Several years ago I was leading a group of fourth grade girls in a Sunday small group breakout session. We were talking about the cross and what it meant to each of us, when a girl I’ll call Sarah offered, “It means hope.” 

I was surprised by her cogent response. Sarah, who has Down Syndrome, attended my group each week with the support of a trained volunteer. There, she could be with her sister and all the other kids doing things kids love to do and learning about Jesus—more than I appreciated.
“One of the most important things for my daughter’s spiritual development has been how others see her,” Sarah’s mother said. “Just simply having others really listen to her, take her seriously and not disregard or talk down to her has helped model how God feels about her and her worth.”
“Special needs” covers a very broad spectrum of challenges. Here are some ways for church staff, greeters, teachers, and other volunteers to be the most loving, spiritually supportive brothers and sisters they can be: 

—Remember that all children have an active spiritual life, which might only be evident from time to time (Psalm 8:2, Matthew 21:16).

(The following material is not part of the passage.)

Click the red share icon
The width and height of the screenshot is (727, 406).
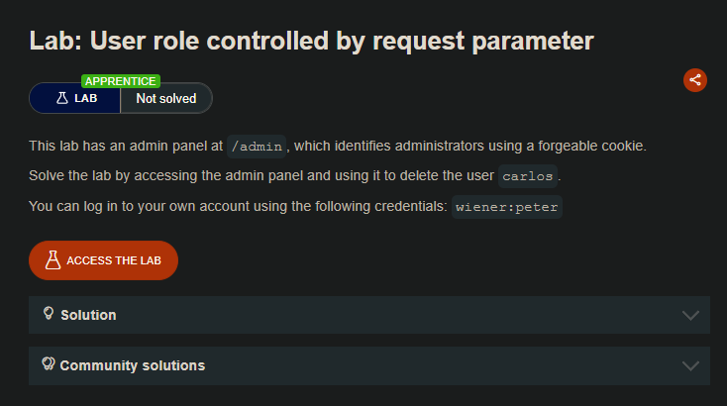[x=695, y=80]
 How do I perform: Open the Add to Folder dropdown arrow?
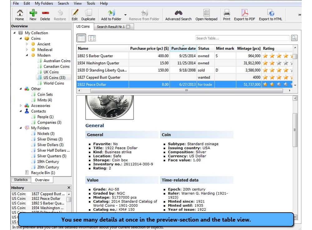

—Talk directly to special needs children. Make a point to get to know them and their parents.

—Teach about Jesus using real-world photographs, which are especially helpful to those with special needs by reinforcing concepts. The Knowing My God series connects beautiful photography with Jesus’ own words. These books are highly rated by parents with special needs children, and they also appeal to youth and adults.

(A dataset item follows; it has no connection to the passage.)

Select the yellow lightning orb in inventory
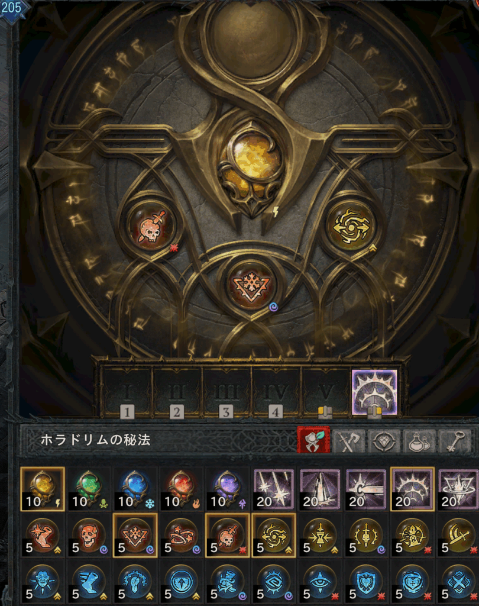This screenshot has width=479, height=606. [x=43, y=489]
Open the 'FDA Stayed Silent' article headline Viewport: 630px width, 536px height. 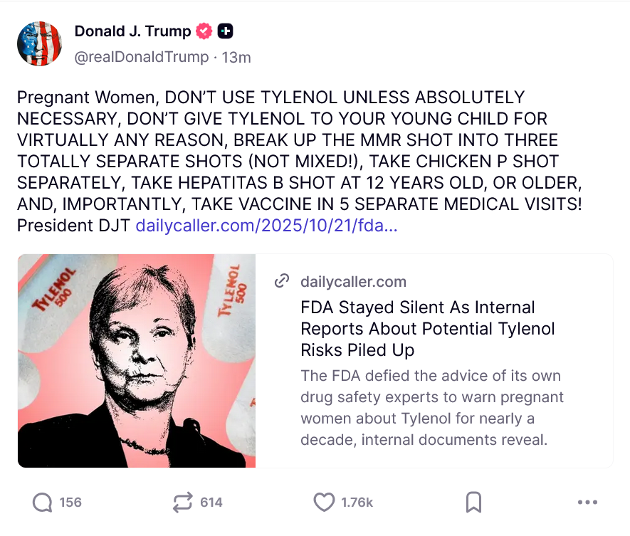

—Offer audio books for children who cannot physically read. Many have the ability to understand at a higher level than their ability to read. 

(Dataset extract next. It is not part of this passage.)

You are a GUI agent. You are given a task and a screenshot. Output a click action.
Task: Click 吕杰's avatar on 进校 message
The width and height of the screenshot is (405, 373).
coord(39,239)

—Invite special needs youth and adults to participate in a volunteer ministry. Christianity Today featured a cover story on this topic: “How Christians with intellectual disabilities are serving churches (not just being served by them).”

—Post images of special needs children in your church materials as  part of everyday life there, reflecting how they are an integral part of the church body.

—Also, be thinking about expecting couples who get hard news about the child they are carrying. Have available straightforward information about prenatal diagnosis in your church offices. “I know years ago I would have been helped by hand-selected Scripture pertaining to this subject, all in one place,” Sarah’s mom said.

Most importantly, pray for the special needs families in your life. Have a special time of remembering friends, neighbors, family, and acquaintances with special needs children. Pray that God gives them supernatural strength and knowledge of his presence in their lives.

“He tends his flock like a shepherd: He gathers the lambs in his arms and carries them close to his heart; he gently leads those that have young.”